Experts in the field of diabetes and technology participated in a panel discussion on what diabetes quality teams can learn from engineers and designers, and how that knowledge can be translated into better understanding for end users, whether they be clinician or patients.

What Can Diabetes Quality Teams Learn from Engineers and Designers? can be viewed by registered meeting participants at If you haven’t registered for the 83rd Scientific Sessions, register today to access the valuable meeting content through August 28.

Panelists fielded questions from the audience as they shared their experiences with engineering and design processes and their contributions to the objective of improving the quality of care for people with type 1 and type 2 diabetes.

Wendy Rogers, PhD
Wendy Rogers, PhD

Speakers included Osagie Ebekozien, MD, MPH, CPHQ, Chief Medical Officer for T1D Exchange, where he directs the Diabetes Quality Improvement network of 55 U.S. diabetes centers; Wendy Rogers, PhD, Khan Professor of Applied Health Sciences at the University of Illinois Urbana-Champaign and Director of the Health Technology Education Program; and Schafer C. Boeder, MD, researcher and Assistant Professor of Endocrinology and Metabolism at the University of California, San Diego.
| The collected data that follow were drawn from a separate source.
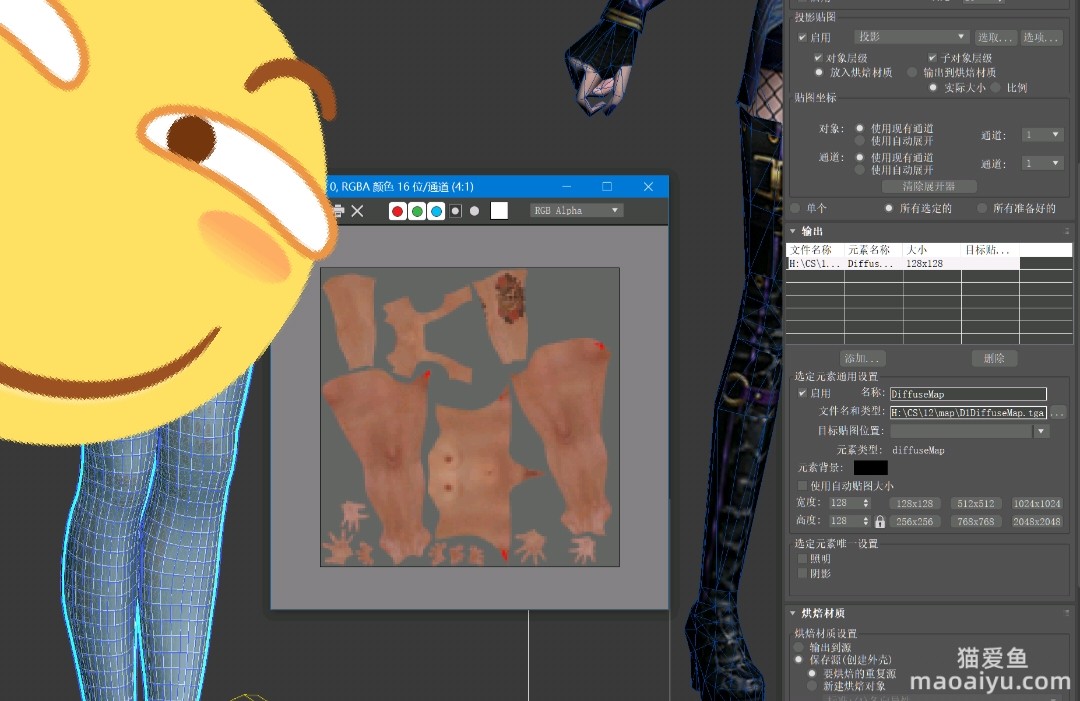Click the monochrome gray circle icon
The width and height of the screenshot is (1080, 701).
coord(474,211)
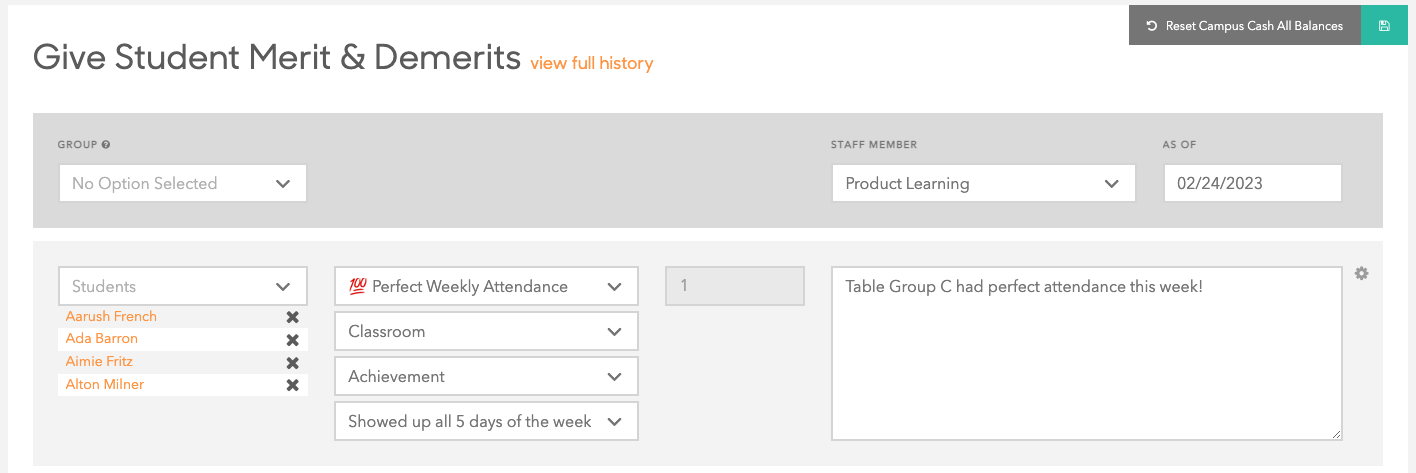
Task: Open the Aarush French student link
Action: pos(111,316)
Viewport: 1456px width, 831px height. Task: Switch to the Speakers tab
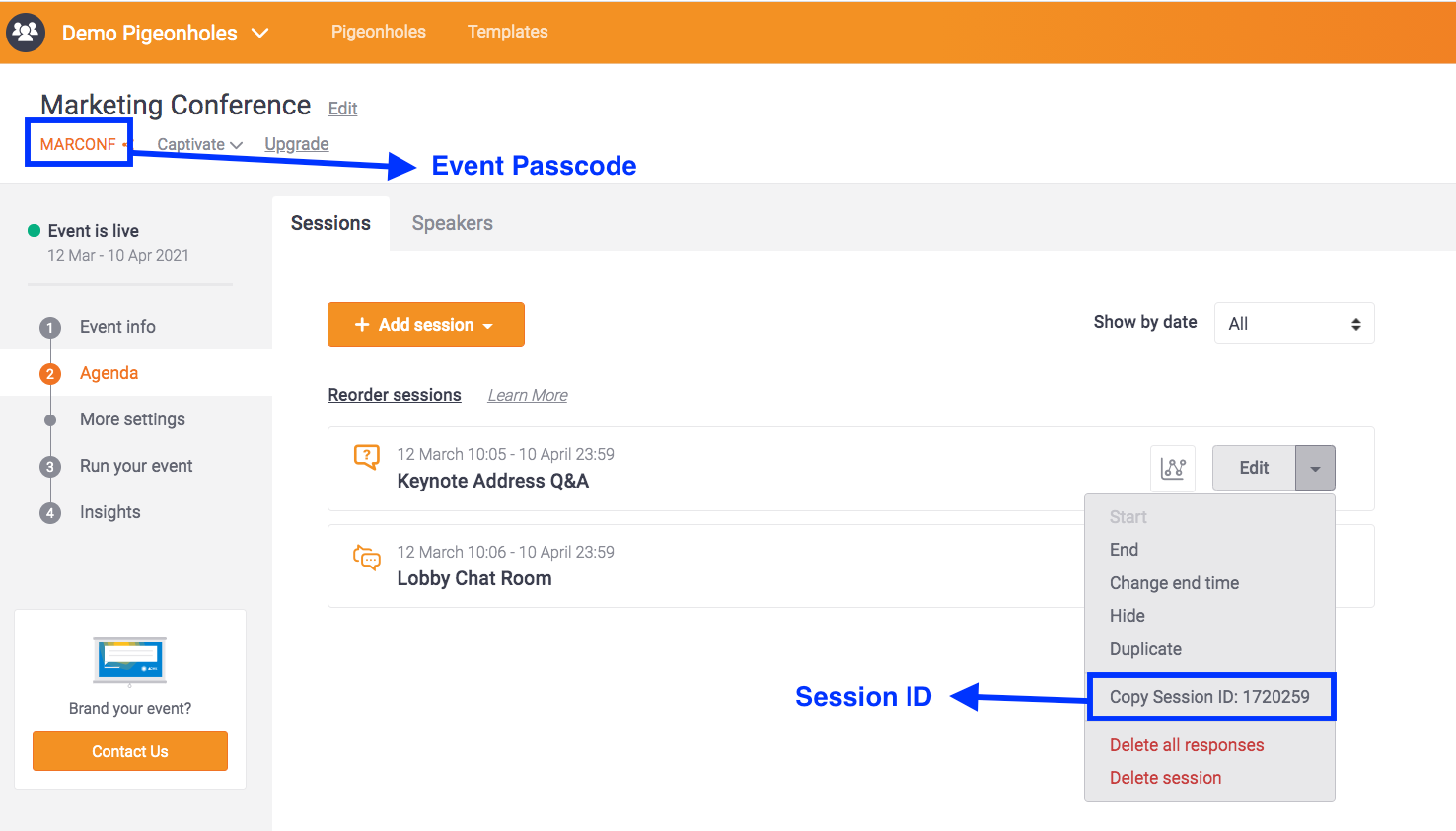coord(452,223)
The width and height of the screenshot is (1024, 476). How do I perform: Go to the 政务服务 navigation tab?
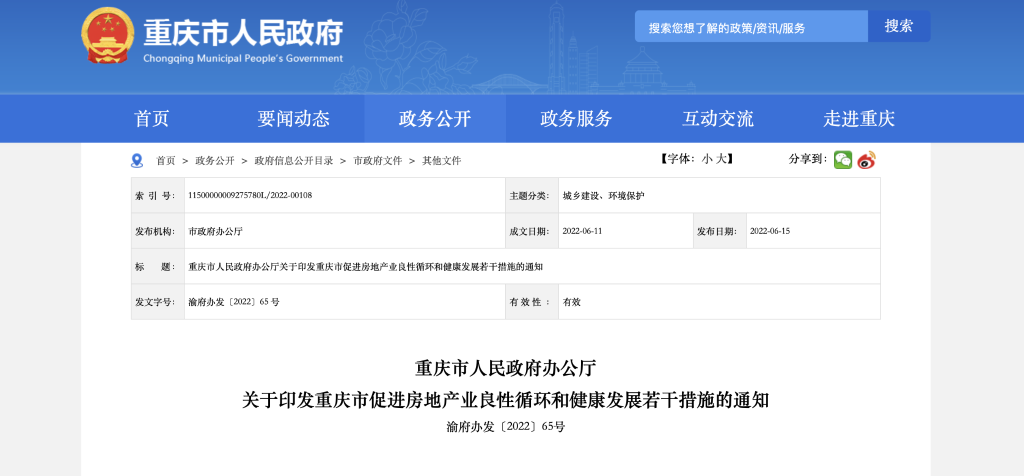point(576,119)
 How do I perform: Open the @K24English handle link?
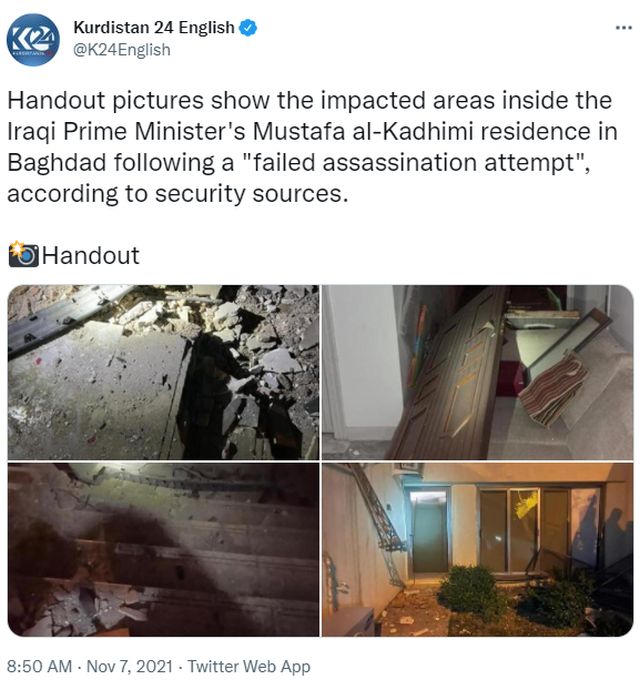122,50
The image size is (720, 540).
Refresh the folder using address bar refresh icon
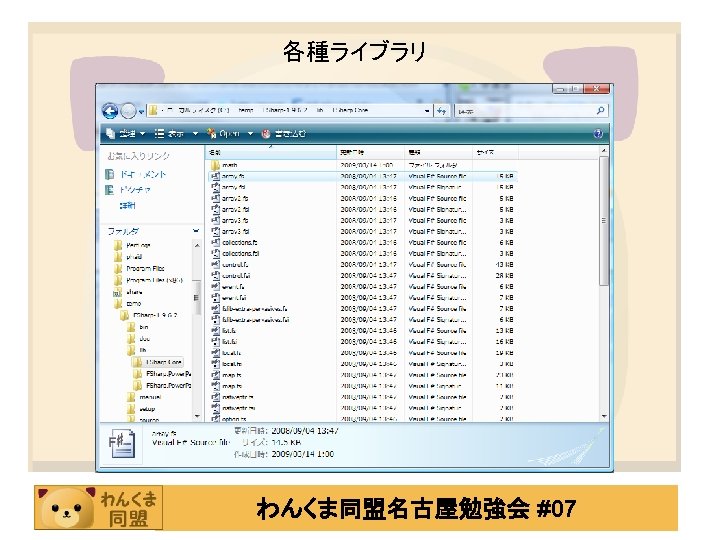(442, 111)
Dr. Rogers outlined a framework for designing technology that supports patient self-care throughout the stages of illness, from diagnosis to planning and implementation to sustaining that self-care.

“It’s really a journey that we want to think about, from the patient side of things,” she said. “And I might design a different tool for providers.”

Dr. Rogers explained that the framework she presented could also apply to health-care providers, with different requirements because they need a different level of information than patients.

Dr. Boeder outlined the various stakeholders of such a framework, noting it is essential to know who you are designing for before a project begins.

Osagie Ebekozien, MD, MPH, CPHQ
Osagie Ebekozien, MD, MPH, CPHQ

“Stakeholders can be an individual or group who will affect or be affected by your project, and what their motivations are,” he said.

This involves both people who are supportive and those who can be barriers.

Dr. Ebekozien built on that topic by presenting information his group gathered for a study in the ADA journal Diabetes Spectrum outlining steps to improving the quality of initiatives in diabetes research and care in ways that advance equity and improve outcomes for everyone.

“A stakeholder is someone who contributes to the outcome,” he said. “We look at how to get all those stakeholder voices into that space.”

Dr. Ebekozien stressed that data is an important tool in quality improvement, and he offered examples from studies that showed how it can be used to improve quality and reduce inequity in diabetes outcomes.

“In our journey as quality teams, we can’t undermine the power of data, not just in describing the problem, but in finding solutions,” he said.

Schafer C. Boeder, MD
Schafer C. Boeder, MD

Design is a process, and knowing your users is an essential part of that process, Dr. Rogers said. Knowing the user—whether it’s patients or clinicians—must happen first, before even defining the problem, generating ideas, building prototypes, testing, and implementation.

Data is one of the sources for that user knowledge, Dr. Ebekozien said, and it can guide design and implementation with clarity.

“Once you have the insight that comes from data, sometimes the problems become glaringly obvious,” he said.

Qualitative data is equally important, Dr. Boeder said, and simply listening provides valuable insight and a great starting point.

“Whether you’re listening to providers or patients and family members, you’ll start to hear the issues they’re dealing with,” he said. “That can spark ideas and questions, and that is a good time to go look for data.”